Coup-de-coeur de David MARSAC pour De l’image de Laurent ALBARRACIN
DISSONANCES #26
Qui veut faire l’angle fait le coin, et bientôt le canard. C’est pourquoi le couac de la langue définit au mieux l’image poétique. Le réel naît qu’une fois. Il hait de se répéter et ne saurait être le réel que sans double. Le lecteur ne se baigne jamais dans le même réel. Amateur de Clément Rosset, Laurent Albarracin a saisi la puissance de la tautologie qui répète la langue pour faire exister la chose dans la réduplication de la langue. « Un poisson est un poisson dans la langue ». Le monde n’existe en poésie qu’en tirant de soi la ressource d’être soi. Le réel laisse ainsi la trace du réel dans la répétition des mots. Il n’existe qu’en se désignant et se désigne en se répétant. La rose est la vérité du réel dans le réel, mais une idiotie dans la langue. Car dans la langue, a rose is a rose is a rose. « La chose n’est que l’élan vers l’élan qu’elle est ». L’image poétique, tautologique par nécessité, dit l’évidence d’une chose par sa fuite dans l’évidence.
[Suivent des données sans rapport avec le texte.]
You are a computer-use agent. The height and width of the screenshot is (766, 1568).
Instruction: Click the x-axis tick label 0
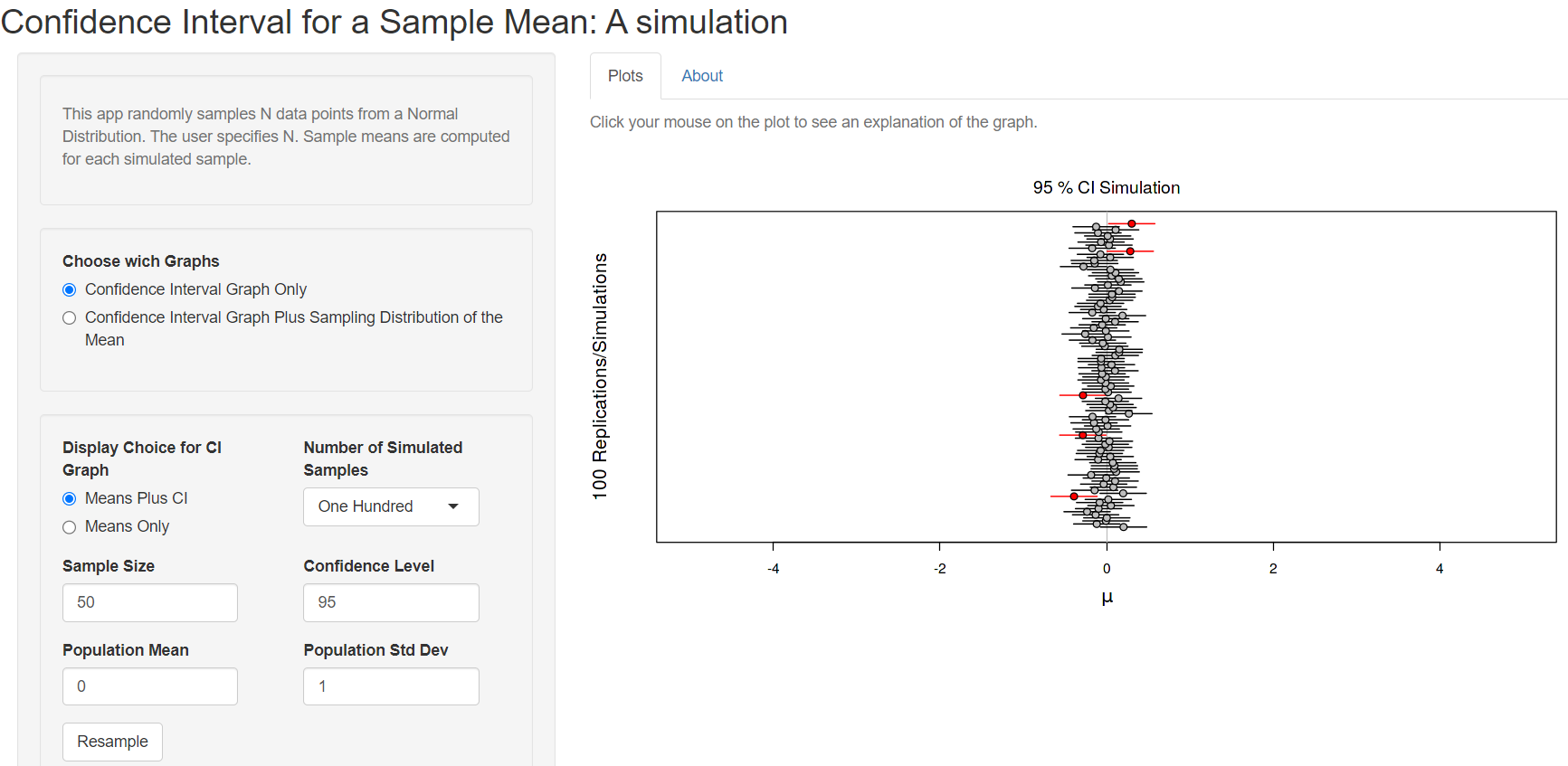pyautogui.click(x=1107, y=569)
La grande beauté de ce livre de Laurent Albarracin, de tous les livres de ce poète rare dans une génération vouée comme nonne à Dieu au réalisme d’une poésie émotive, est de faire de cette réflexion sur l’image et la tautologie un livre perpendiculaire à son objet : « Le livre est aussi, à ce qu’il est, ce qu’il est ». L’image y est battue et débattue par l’image, le langage interrogé par le langage, l’idée par la nacelle de l’idée qui vous enlève par les aisselles et vous soulève de la page à laquelle vous êtes inexorablement rivé(e).